» What you will do: If a line in the entries below includes "message", pick it out and copy it.

******

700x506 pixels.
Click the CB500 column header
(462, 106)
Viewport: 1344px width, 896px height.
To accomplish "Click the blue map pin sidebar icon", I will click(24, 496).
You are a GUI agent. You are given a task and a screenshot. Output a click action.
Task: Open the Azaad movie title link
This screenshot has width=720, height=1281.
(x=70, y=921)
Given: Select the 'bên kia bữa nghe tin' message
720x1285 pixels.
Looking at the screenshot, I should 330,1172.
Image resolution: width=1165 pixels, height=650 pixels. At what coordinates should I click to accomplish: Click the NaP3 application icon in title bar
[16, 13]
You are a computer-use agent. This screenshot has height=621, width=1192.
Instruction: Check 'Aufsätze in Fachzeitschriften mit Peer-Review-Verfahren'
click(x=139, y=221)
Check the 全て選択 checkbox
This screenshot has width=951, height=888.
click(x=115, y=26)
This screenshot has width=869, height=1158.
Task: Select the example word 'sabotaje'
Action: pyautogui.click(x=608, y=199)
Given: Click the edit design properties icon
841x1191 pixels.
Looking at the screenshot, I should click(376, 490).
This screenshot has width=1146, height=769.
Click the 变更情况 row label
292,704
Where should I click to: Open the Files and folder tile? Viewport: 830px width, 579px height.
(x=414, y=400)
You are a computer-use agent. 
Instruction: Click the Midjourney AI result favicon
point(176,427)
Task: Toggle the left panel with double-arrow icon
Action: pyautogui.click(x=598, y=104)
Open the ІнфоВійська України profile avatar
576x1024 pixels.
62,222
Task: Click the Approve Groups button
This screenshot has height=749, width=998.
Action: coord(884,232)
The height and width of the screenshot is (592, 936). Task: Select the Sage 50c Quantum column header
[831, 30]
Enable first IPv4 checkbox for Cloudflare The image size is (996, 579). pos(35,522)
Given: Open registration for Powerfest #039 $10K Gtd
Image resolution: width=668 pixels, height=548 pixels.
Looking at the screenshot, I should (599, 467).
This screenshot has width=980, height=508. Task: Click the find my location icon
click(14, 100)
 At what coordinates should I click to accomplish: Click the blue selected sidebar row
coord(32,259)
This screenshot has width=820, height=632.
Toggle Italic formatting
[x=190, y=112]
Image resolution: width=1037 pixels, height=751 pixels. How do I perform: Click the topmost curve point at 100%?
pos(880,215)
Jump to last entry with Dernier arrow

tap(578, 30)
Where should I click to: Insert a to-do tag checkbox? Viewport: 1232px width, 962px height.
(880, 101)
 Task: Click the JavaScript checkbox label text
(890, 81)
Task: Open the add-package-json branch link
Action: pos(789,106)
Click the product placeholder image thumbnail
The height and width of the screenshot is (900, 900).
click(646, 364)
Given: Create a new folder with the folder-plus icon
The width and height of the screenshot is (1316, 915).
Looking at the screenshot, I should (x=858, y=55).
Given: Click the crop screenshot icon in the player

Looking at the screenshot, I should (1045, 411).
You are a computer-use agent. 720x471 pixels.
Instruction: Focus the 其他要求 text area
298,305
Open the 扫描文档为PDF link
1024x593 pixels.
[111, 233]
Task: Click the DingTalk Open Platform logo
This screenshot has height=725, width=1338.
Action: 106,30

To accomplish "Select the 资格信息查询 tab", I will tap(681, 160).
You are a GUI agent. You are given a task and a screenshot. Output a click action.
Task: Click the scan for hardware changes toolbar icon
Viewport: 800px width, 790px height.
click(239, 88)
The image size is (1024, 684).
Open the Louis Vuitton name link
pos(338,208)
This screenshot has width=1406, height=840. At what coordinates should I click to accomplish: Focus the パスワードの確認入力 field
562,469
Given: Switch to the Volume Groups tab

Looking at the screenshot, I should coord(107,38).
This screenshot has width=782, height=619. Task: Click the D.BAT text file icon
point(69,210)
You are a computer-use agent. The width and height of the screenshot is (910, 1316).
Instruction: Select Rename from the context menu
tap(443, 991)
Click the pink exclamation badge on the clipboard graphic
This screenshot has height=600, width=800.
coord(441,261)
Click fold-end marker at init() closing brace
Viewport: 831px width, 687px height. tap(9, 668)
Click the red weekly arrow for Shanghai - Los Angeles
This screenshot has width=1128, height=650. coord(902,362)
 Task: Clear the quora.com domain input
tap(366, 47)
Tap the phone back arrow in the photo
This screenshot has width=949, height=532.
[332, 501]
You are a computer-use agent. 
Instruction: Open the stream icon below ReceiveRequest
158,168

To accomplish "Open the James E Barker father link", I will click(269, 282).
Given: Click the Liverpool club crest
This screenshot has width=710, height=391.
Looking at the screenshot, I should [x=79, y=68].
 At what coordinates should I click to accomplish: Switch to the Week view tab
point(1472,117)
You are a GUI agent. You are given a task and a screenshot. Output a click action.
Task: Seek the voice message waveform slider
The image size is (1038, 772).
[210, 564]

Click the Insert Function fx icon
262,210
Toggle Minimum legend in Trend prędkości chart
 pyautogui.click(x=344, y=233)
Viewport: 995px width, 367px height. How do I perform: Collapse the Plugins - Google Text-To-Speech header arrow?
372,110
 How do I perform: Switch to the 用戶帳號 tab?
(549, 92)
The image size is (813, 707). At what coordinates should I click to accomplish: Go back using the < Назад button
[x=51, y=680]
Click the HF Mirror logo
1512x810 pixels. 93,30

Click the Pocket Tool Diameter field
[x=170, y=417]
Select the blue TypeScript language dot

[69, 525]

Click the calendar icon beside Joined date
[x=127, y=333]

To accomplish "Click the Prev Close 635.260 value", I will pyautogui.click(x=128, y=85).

******

» Response to this task:
Given: Select the 'bên kia bữa nghe tin' message
Task: Seek the voice message waveform slider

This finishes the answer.